Как бы ни был Бунин бесстрашен в изображении “своего” — смысловое ядро его “русского образа” стремилось к свету. В художественном сознании писателя “Русь” одолевала “Чудь” и “Мерю”. В его памяти, в его искусстве Русь восстанавливала утрачиваемые в эмпирической жизни светлые черты. Бунин стоял перед Русью, отходившей в область предания, исчезающей (“Все еще Русь, Русь. Но уже на исходе, на исходе”)... исчезнувшей, но всегда загадочной, манящей, вечно живой в тайниках его волшебной памяти. “Прелесть была в том, что все мы были дети своей родины и были все вместе и всем нам было хорошо, спокойно и любовно без ясного понимания своих чувств, ибо их и не надо, не должно понимать, когда они есть. И еще в том была (уже совсем не сознаваемая нами тогда) прелесть, что эта родина, этот наш общий дом была — Россия и что только ее душа могла петь так, как пели косцы в этом откликающемся на каждый их вздох березовом лесу.
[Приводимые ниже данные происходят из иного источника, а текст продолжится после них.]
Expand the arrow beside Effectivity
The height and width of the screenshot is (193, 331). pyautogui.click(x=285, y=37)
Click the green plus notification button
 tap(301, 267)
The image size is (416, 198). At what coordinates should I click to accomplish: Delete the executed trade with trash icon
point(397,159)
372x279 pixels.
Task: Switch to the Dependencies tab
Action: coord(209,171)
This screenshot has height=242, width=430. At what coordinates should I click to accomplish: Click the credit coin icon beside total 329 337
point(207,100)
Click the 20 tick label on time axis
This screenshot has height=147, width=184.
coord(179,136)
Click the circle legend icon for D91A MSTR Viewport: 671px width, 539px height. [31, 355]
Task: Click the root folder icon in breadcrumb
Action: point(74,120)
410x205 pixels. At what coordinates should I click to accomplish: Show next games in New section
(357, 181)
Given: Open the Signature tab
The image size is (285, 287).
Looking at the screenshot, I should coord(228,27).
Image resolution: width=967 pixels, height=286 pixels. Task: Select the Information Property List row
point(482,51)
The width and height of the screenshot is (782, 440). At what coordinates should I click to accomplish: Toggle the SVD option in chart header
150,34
Автор тщательно отслеживает и фокусирует художественно проработанные Буниным негативные черты поведения и психологии его персонажей (при этом старается иметь в виду, что Бунин рисовал не только нравственные изломы и характерологические слабости, но и образы, исполненные чистоты и святости, хотя в целом был довольно невысокого мнения о состоянии массовой простонародной религиозности предреволюционного времени): “неспособность к нормальной жизни”; “преувеличенное мнение о себе, самодостаточность”; “грубость, сквернословие, зависть, скрытность”; “в отношениях с чужими, иностранцами — кичливость, презрение”; “равнодушие к добру и злу, лживость, плутоватость”; “экзистенциальная тоска и отвращение к будням”; “жажда гибели”; “бесконечная небрежность к жизни”; “иррациональность и непредсказуемость поступков”; “постоянный разлад между словом и делом”; “шаткость и неукорененность в бытии”; “игра жизнью, принятие на себя личин и ролей”. Но Мальцев вместе с тем напоминает, что Бунин “никогда не позволяет себе впасть в обличительный тон, его повествование исполнено чувства меры и дает ощущение предельной правды и объективности. <...> Сатирические или гротесковые преувеличения ему чужды. <...> Когда из-под его пера выходила сатира, он прятал ее в стол и никогда не публиковал”.